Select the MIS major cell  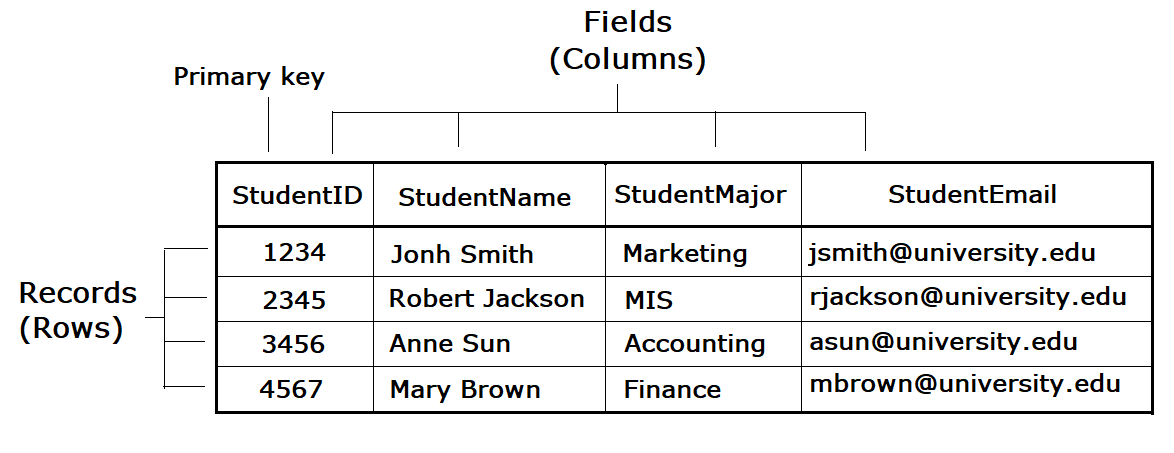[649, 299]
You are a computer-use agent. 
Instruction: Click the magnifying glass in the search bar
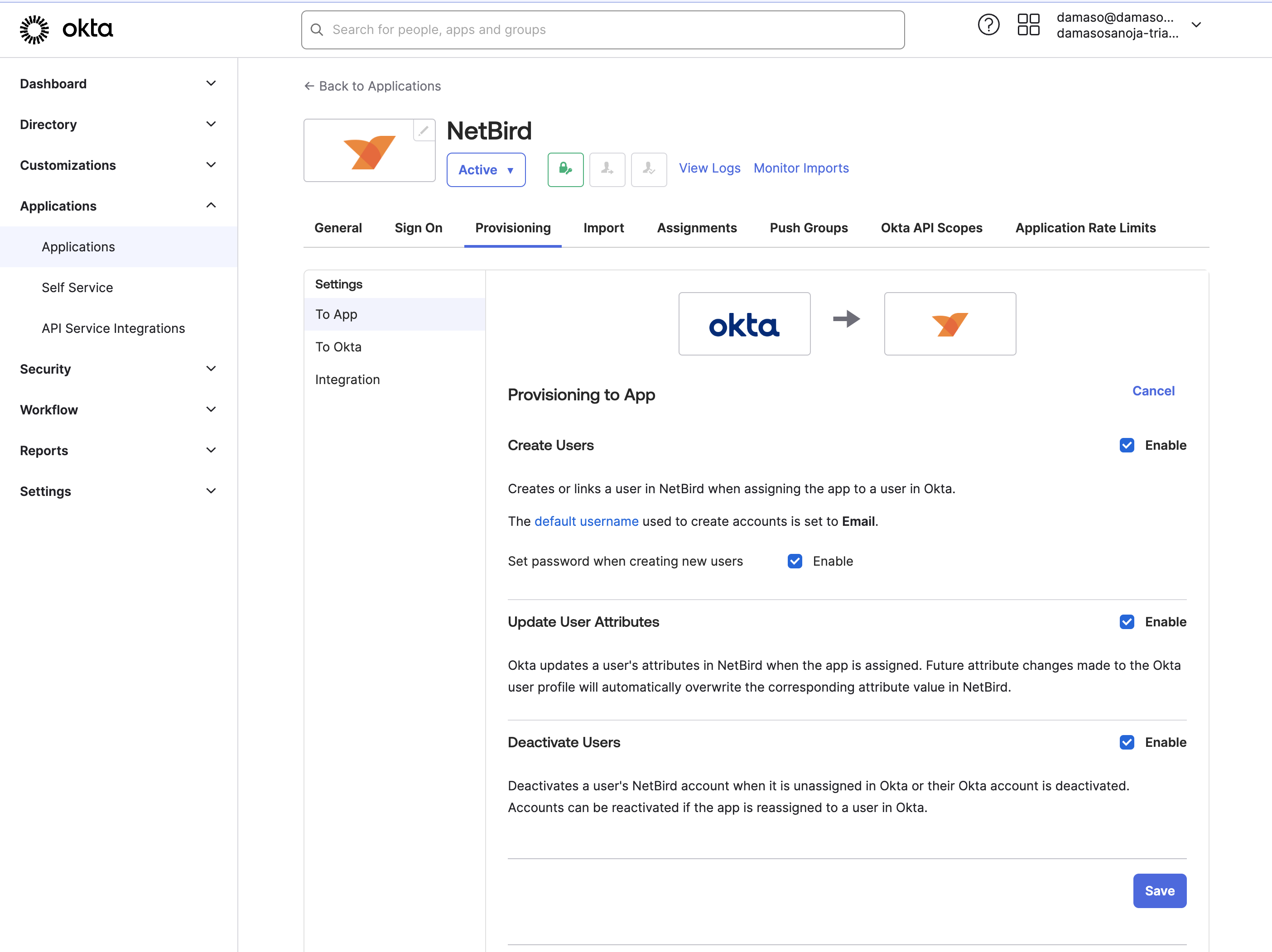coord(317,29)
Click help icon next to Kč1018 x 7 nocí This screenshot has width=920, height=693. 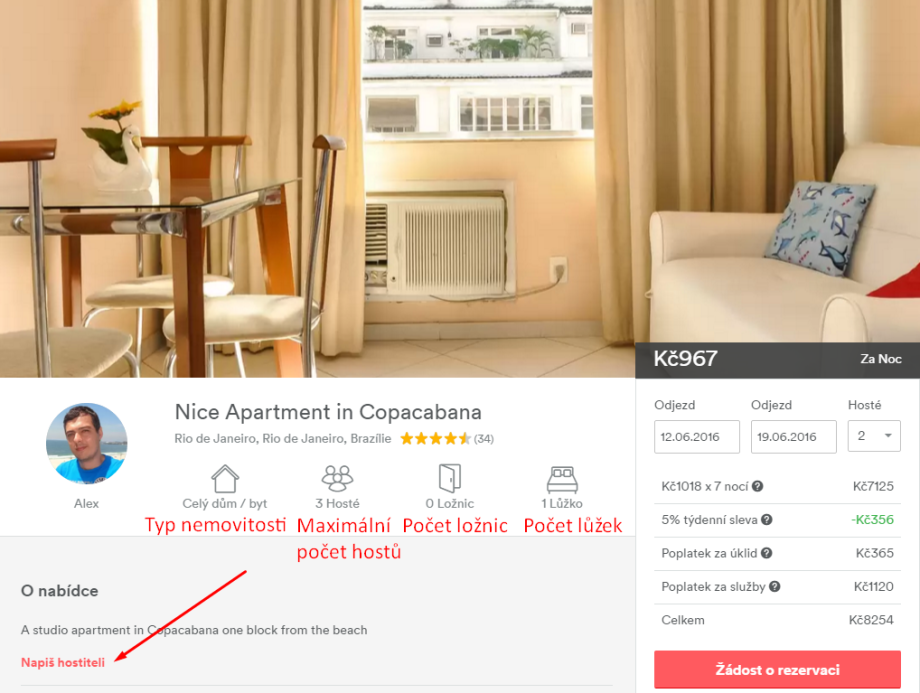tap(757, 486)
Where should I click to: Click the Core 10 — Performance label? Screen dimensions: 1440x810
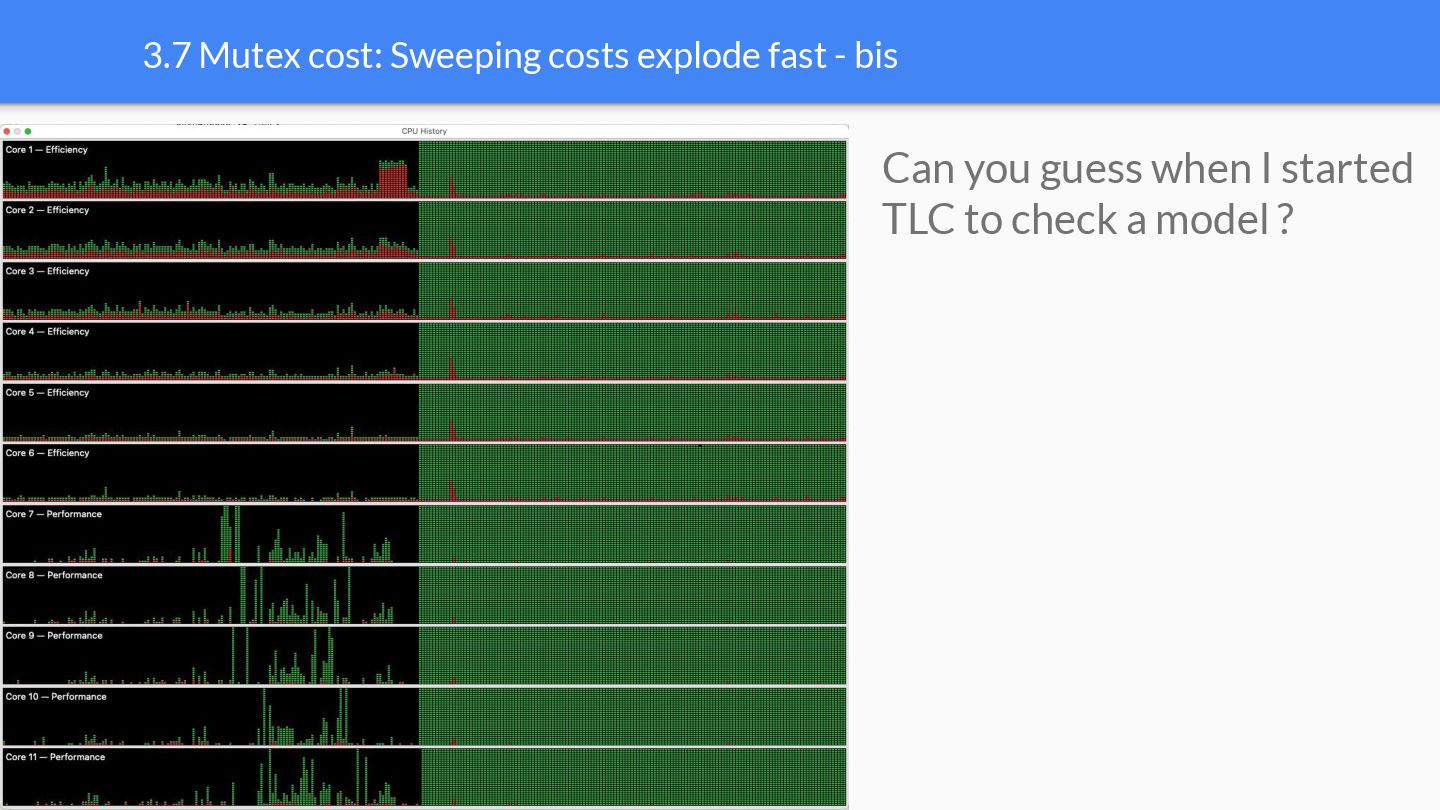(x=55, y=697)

==

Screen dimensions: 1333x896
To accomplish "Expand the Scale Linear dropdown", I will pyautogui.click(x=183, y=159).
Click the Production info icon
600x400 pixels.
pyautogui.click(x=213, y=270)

...

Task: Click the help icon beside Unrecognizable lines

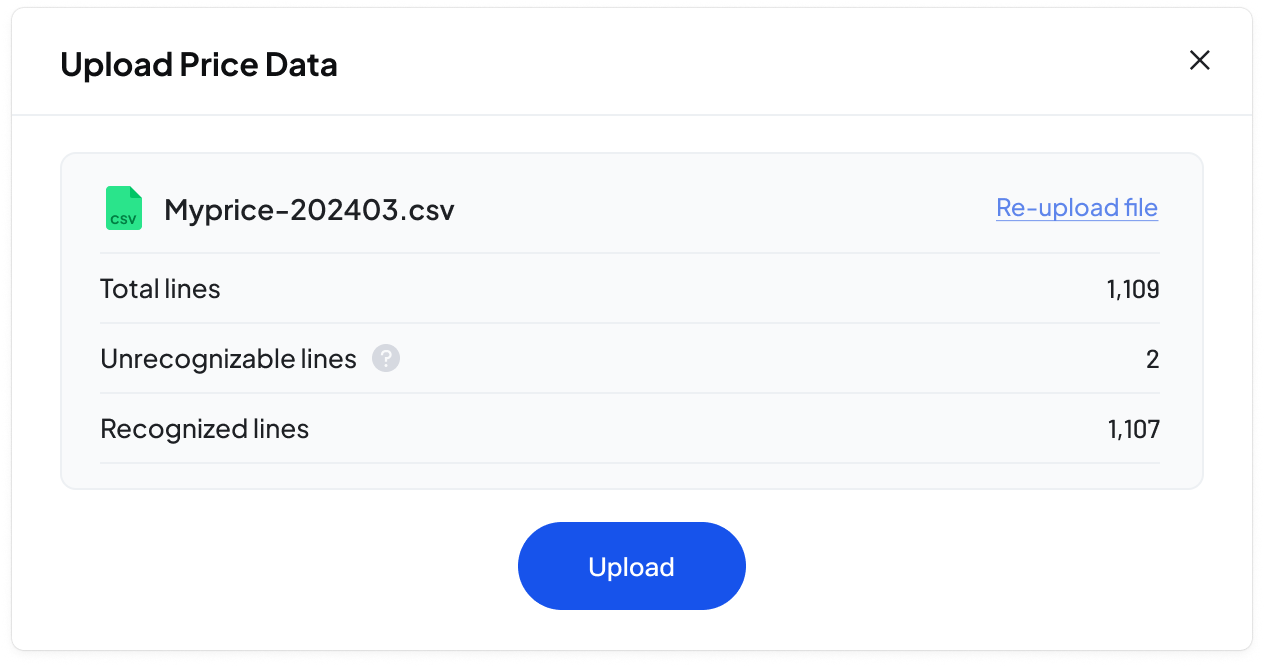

_Aim of the task_
Count the lines in the items above that contain the string "dimensions", matching case exactly. Give only the number.

_Result for this task_
2